Source document
□ □ □

Malawi Looks to Cannabis to Supplement Lost Tobacco Earnings
LILONGWE, MALAWI Malawi is the latest African country to look at legalizing cannabis, the plant that produces hemp and marijuana, after similar moves in Lesotho, South Africa, and Zimbabwe. As Malawi's tobacco industry, the country's biggest foreign exchange earner, has dwindled due to anti-tobacco campaigns, farmers are now looking to grow cannabis.
Malawi has long relied on tobacco, which accounts for 13 percent of its gross domestic product and 60 percent of its foreign exchange earnings.
But as tobacco prices per kilogram have fallen, farmers like Phineas Chimombo have struggled.
Chimombo says in most cases farmers like him who are already poor struggle to find money to transport tobacco to the market and sell their tobacco as low as 50 cents per kilogram.
Health campaigns have eaten into tobacco profits, so farmers like Chimombo are looking to cannabis, the plant that produces marijuana and hemp.
Chimombo says once one grows hemp, just a small portion of it fetches more money than one can get from any crops a farmer can grow.

□ □ □

Entries supplied
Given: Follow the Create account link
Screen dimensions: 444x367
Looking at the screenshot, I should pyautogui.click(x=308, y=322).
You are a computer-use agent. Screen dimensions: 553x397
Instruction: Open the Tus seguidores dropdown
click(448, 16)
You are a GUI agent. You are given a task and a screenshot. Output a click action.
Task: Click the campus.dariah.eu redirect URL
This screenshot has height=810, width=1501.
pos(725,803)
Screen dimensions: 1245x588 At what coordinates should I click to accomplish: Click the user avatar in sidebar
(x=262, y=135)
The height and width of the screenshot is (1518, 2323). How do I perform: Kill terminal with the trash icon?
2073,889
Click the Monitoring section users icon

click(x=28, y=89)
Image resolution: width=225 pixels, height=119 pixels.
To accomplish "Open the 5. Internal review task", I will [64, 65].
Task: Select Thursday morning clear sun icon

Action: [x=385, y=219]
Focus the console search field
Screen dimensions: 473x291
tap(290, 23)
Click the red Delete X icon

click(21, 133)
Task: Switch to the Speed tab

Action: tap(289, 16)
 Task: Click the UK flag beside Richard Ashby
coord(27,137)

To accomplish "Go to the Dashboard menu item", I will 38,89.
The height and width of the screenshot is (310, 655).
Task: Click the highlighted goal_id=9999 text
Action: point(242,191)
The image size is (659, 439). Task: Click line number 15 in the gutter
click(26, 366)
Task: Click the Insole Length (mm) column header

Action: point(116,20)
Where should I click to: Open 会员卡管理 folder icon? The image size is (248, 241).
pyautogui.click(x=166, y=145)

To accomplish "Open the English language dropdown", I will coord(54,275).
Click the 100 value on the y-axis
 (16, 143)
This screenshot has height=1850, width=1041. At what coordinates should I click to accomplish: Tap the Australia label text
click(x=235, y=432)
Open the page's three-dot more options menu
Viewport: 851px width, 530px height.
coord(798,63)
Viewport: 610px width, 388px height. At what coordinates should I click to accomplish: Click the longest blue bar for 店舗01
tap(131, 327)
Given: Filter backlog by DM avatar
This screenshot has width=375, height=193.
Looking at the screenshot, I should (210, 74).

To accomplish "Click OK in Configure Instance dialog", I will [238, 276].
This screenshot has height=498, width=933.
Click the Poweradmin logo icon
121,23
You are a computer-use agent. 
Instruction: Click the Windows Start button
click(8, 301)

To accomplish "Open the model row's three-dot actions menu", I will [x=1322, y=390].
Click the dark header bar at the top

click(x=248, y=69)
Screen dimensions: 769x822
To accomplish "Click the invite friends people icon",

□ □ □

Exercise objective
According to the article on Malawi and cannabis, why are farmers in Malawi turning to cannabis? Answer in one to three sentences.

Response
Anti-tobacco and health campaigns have eaten into tobacco profits, and tobacco prices per kilogram have fallen, leaving already poor farmers struggling. Cannabis offers more: Chimombo says even a small portion of hemp fetches more money than any other crop a farmer can grow.